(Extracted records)
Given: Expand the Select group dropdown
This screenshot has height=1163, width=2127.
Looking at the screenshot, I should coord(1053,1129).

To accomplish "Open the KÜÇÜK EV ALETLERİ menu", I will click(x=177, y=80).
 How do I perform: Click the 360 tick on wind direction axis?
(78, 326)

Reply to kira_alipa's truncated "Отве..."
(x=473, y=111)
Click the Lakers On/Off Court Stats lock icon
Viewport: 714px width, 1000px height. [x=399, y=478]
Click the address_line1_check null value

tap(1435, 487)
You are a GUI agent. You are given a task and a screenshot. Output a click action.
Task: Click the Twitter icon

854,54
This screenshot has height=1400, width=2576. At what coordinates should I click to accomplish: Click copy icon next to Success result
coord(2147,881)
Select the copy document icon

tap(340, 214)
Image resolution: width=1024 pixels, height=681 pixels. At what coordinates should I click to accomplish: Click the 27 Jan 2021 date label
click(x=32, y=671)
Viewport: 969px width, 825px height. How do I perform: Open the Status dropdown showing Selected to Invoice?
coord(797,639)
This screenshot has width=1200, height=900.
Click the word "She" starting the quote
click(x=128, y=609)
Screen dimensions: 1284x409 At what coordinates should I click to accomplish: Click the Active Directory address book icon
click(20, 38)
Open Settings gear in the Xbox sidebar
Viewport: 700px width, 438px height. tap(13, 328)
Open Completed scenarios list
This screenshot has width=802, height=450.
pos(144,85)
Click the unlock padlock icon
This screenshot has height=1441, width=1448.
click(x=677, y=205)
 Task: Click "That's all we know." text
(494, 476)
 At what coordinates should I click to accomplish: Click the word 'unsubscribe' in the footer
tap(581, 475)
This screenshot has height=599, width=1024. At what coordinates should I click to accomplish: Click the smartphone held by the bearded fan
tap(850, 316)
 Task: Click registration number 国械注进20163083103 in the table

» **Task brief**
Repeat the whole of the data above exactly as it appears.

» **Task result**
Given: Expand the Select group dropdown
This screenshot has height=1163, width=2127.
Looking at the screenshot, I should coord(1053,1129).

To accomplish "Open the KÜÇÜK EV ALETLERİ menu", I will click(x=177, y=80).
 How do I perform: Click the 360 tick on wind direction axis?
(78, 326)

Reply to kira_alipa's truncated "Отве..."
(x=473, y=111)
Click the Lakers On/Off Court Stats lock icon
Viewport: 714px width, 1000px height. [x=399, y=478]
Click the address_line1_check null value

tap(1435, 487)
You are a GUI agent. You are given a task and a screenshot. Output a click action.
Task: Click the Twitter icon

854,54
This screenshot has height=1400, width=2576. At what coordinates should I click to accomplish: Click copy icon next to Success result
coord(2147,881)
Select the copy document icon

tap(340, 214)
Image resolution: width=1024 pixels, height=681 pixels. At what coordinates should I click to accomplish: Click the 27 Jan 2021 date label
click(x=32, y=671)
Viewport: 969px width, 825px height. How do I perform: Open the Status dropdown showing Selected to Invoice?
coord(797,639)
This screenshot has width=1200, height=900.
Click the word "She" starting the quote
click(x=128, y=609)
Screen dimensions: 1284x409 At what coordinates should I click to accomplish: Click the Active Directory address book icon
click(20, 38)
Open Settings gear in the Xbox sidebar
Viewport: 700px width, 438px height. tap(13, 328)
Open Completed scenarios list
This screenshot has width=802, height=450.
pos(144,85)
Click the unlock padlock icon
This screenshot has height=1441, width=1448.
click(x=677, y=205)
 Task: Click "That's all we know." text
(494, 476)
 At what coordinates should I click to accomplish: Click the word 'unsubscribe' in the footer
tap(581, 475)
This screenshot has height=599, width=1024. At what coordinates should I click to accomplish: Click the smartphone held by the bearded fan
tap(850, 316)
 Task: Click registration number 国械注进20163083103 in the table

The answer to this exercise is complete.